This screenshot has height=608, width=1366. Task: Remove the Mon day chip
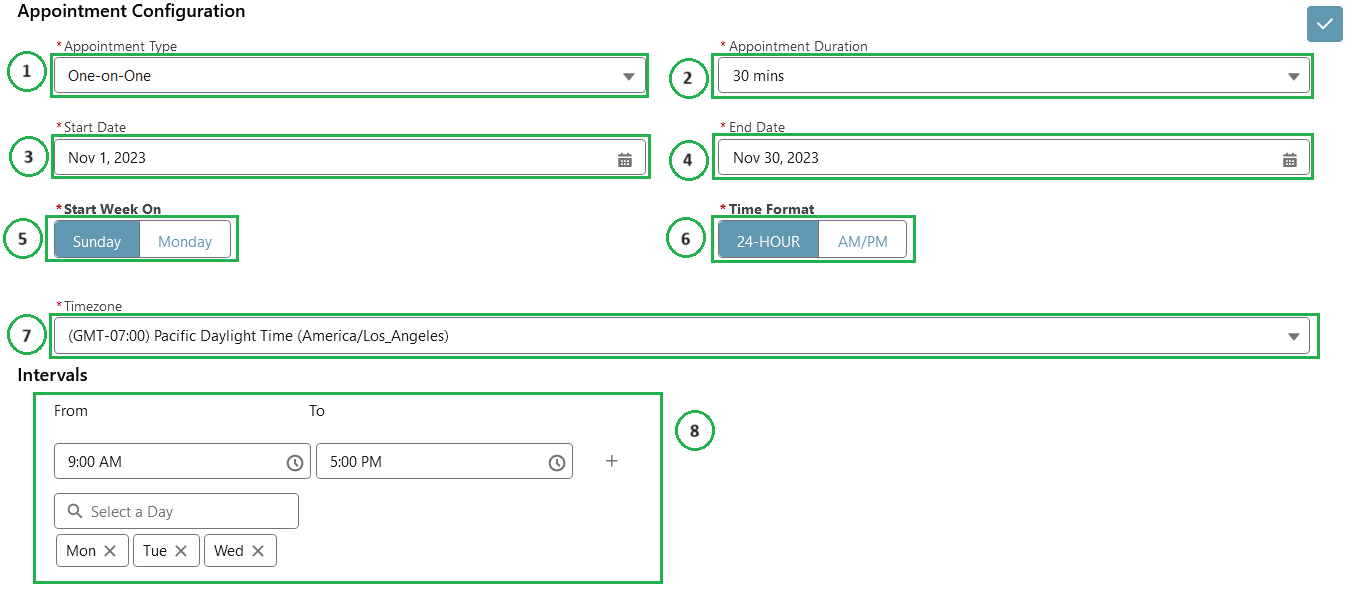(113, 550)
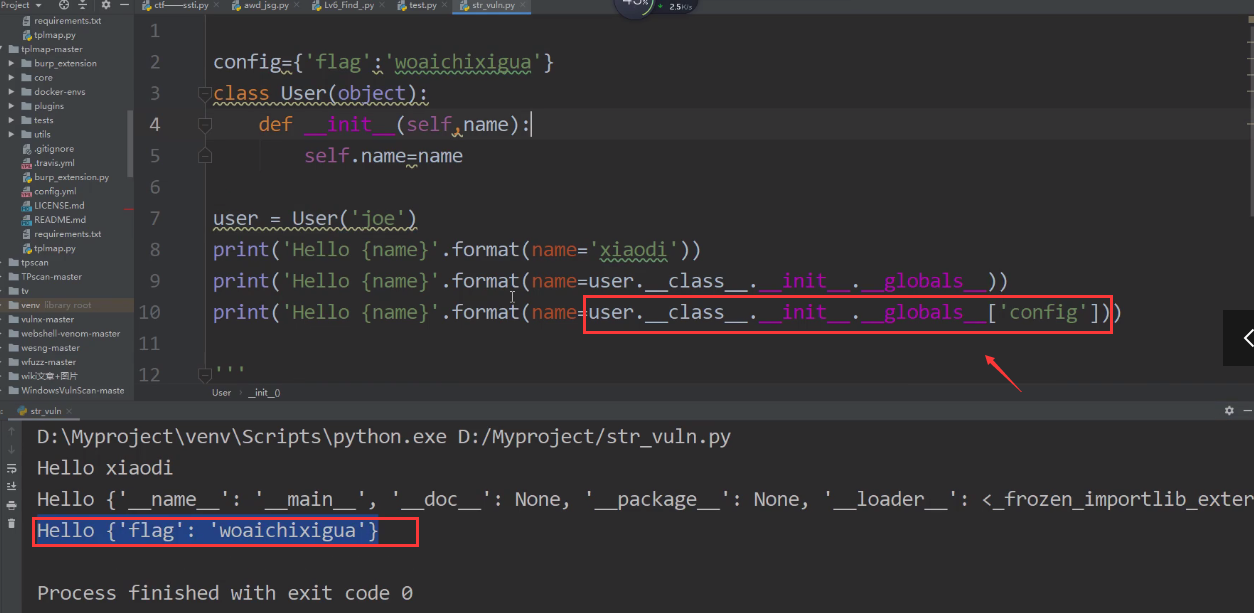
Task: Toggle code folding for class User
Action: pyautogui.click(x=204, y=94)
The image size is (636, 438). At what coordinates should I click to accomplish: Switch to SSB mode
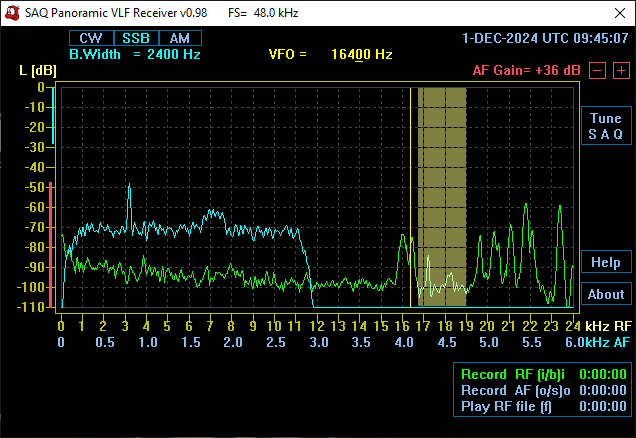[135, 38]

# # # #

Written exercise:
Rewrite the records above, replacing "screenshot" with "screen capture" and leaving everything else unchanged. Omit the pictures.

Finished answer:
This screen capture has height=608, width=1366. Task: Remove the Mon day chip
(113, 550)
Task: Toggle code folding for class User
Action: pyautogui.click(x=204, y=94)
The image size is (636, 438). At what coordinates should I click to accomplish: Switch to SSB mode
[135, 38]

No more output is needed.